Cour de cassation, Chambre civile 2, 7 mai 2015, 14-14.712, Inédit
The present case concerns the right to non-EU nationals to obtain family allowance.
An Egyptian national arrived in France. A few years later his wife and children joined him without complying with the official “family reunion” procedure. Consequently, they did not pass the medical exam organised by the French Direction for Immigration and they did not obtain the special medical certificate.
The wife applied for child allowances but the social administration refused them on the grounds that the children did not satisfy the requirements, notably the presentation the medical certificate issued by the French Immigration Service (Office national de l’immigration).

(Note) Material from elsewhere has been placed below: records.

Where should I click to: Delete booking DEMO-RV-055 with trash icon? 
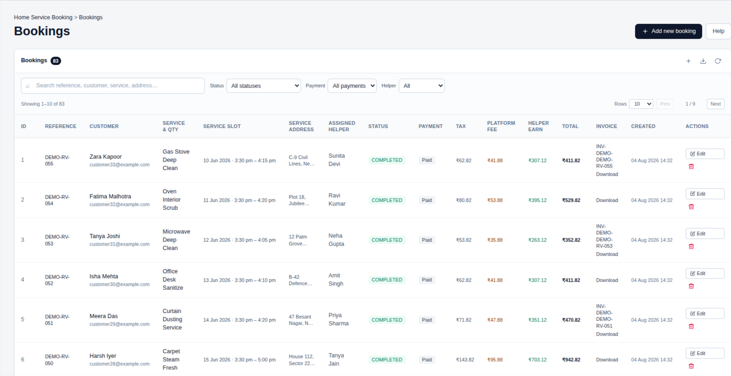pyautogui.click(x=691, y=167)
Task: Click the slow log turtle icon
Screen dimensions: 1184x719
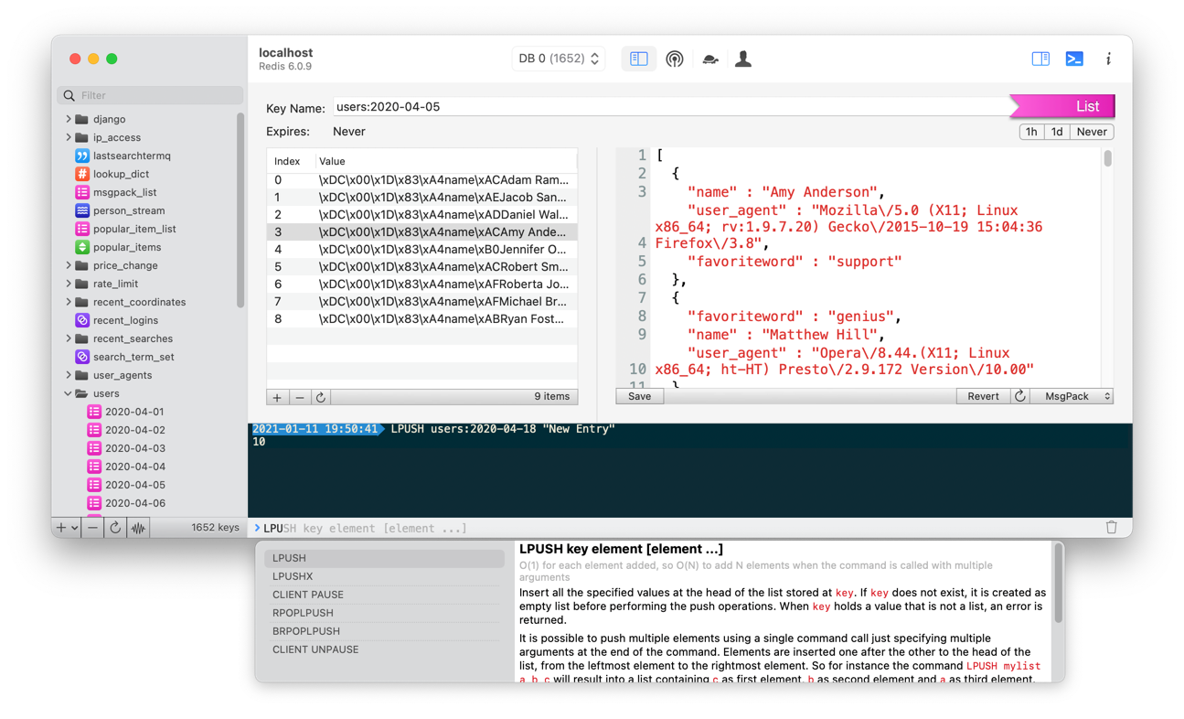Action: [x=709, y=59]
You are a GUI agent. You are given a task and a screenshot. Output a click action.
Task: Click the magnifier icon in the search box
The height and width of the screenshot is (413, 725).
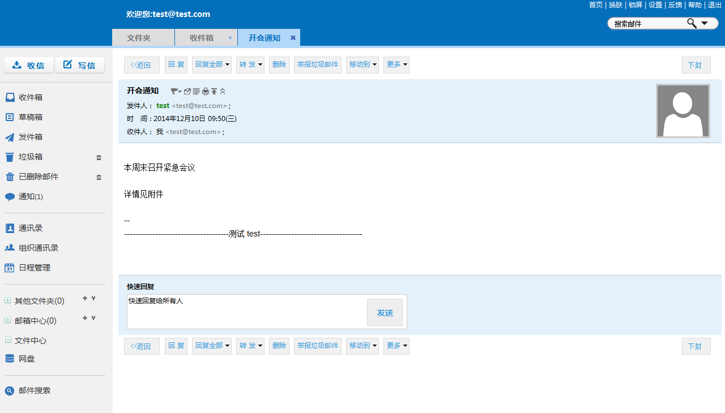coord(692,23)
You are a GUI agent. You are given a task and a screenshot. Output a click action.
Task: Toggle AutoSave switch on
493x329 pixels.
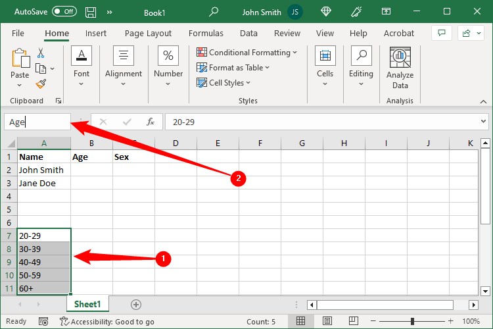[64, 12]
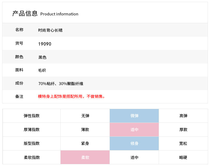Select the color value 黑色

(42, 57)
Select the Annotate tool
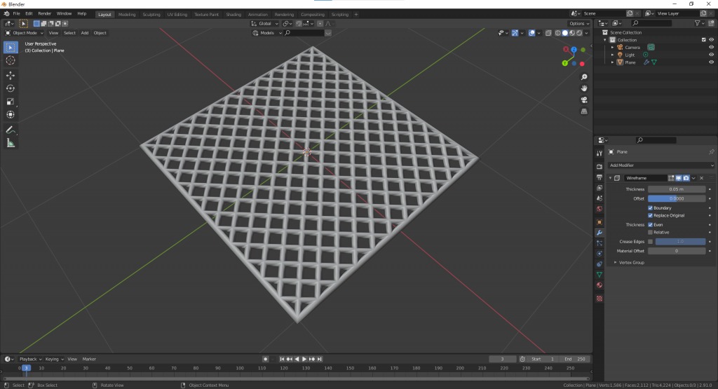Viewport: 718px width, 389px height. click(x=11, y=130)
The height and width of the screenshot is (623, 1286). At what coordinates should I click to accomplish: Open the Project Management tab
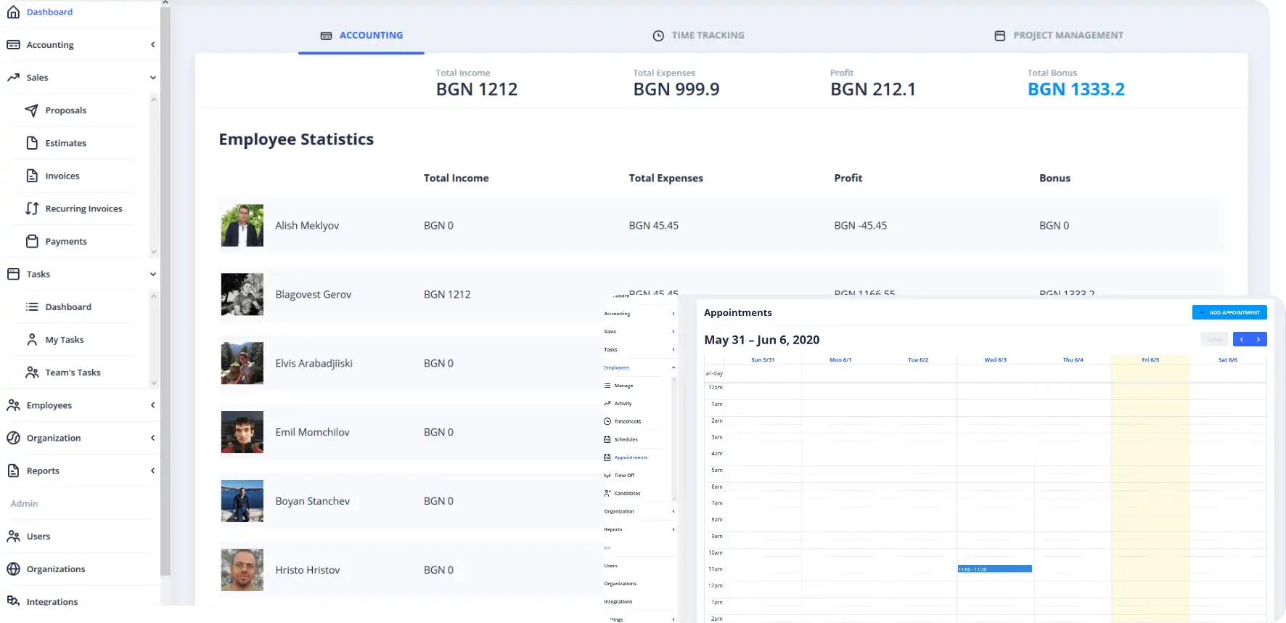pyautogui.click(x=1058, y=36)
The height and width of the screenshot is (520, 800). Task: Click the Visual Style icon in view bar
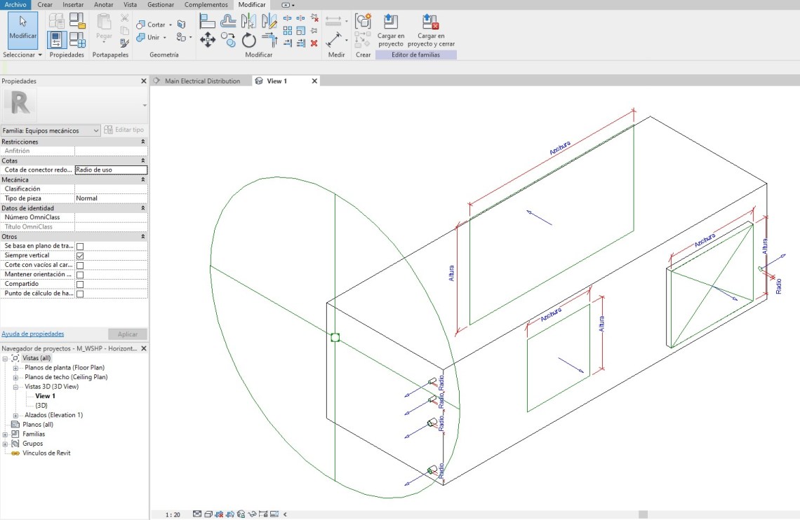pos(208,514)
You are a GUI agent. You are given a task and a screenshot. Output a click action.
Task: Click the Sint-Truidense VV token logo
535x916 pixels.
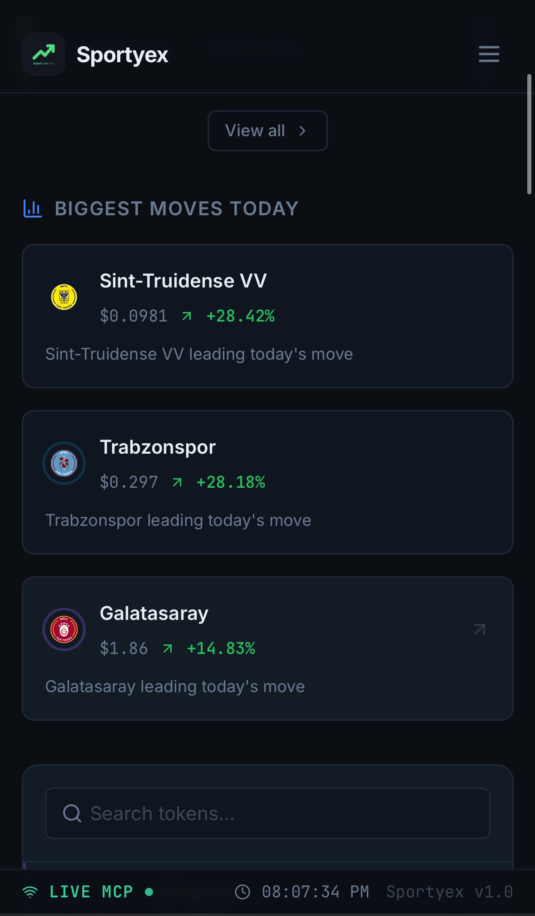[x=64, y=297]
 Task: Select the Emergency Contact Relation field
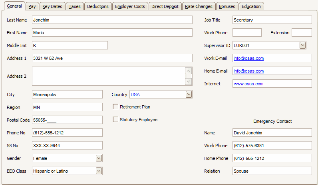[272, 171]
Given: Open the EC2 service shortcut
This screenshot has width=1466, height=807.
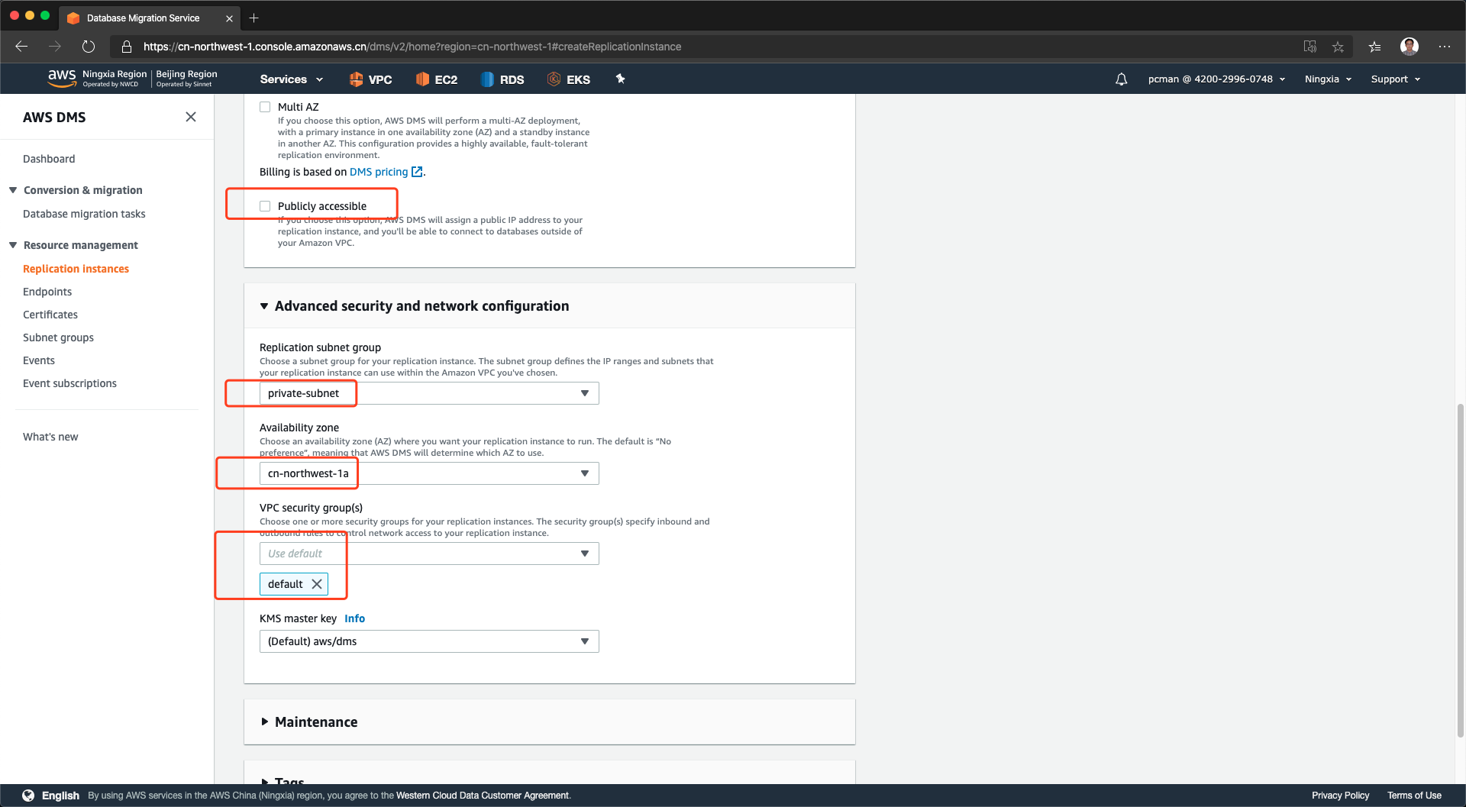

The case was brought before the Supreme Court (Cour de cassation) which also refused to grant the child allowance.
According to the supreme judges, the presentation of a medical certificate aimed to attest the regular entry of the family, and especially the children, in France. Thus, the fact that the father has a long-term resident’s permit was irrelevant regarding the irregular situation of the children.
Concerning the principle of non-discrimination, the Supreme Court (Cour de cassation) qualified the child allowances as social benefits. As such, they were governed by Directive (EC) 2003/109 but also by Directive (EC) 2003/86 which poses conditions of regular entry and stay. In fact, the Supreme Court (Cour de cassation) linked the two EU texts and concluded that the social administration should exam the legal situation of the persons for who the child allowances are demanded (the children) and not the situation of the person who is formally signing the application (the mother).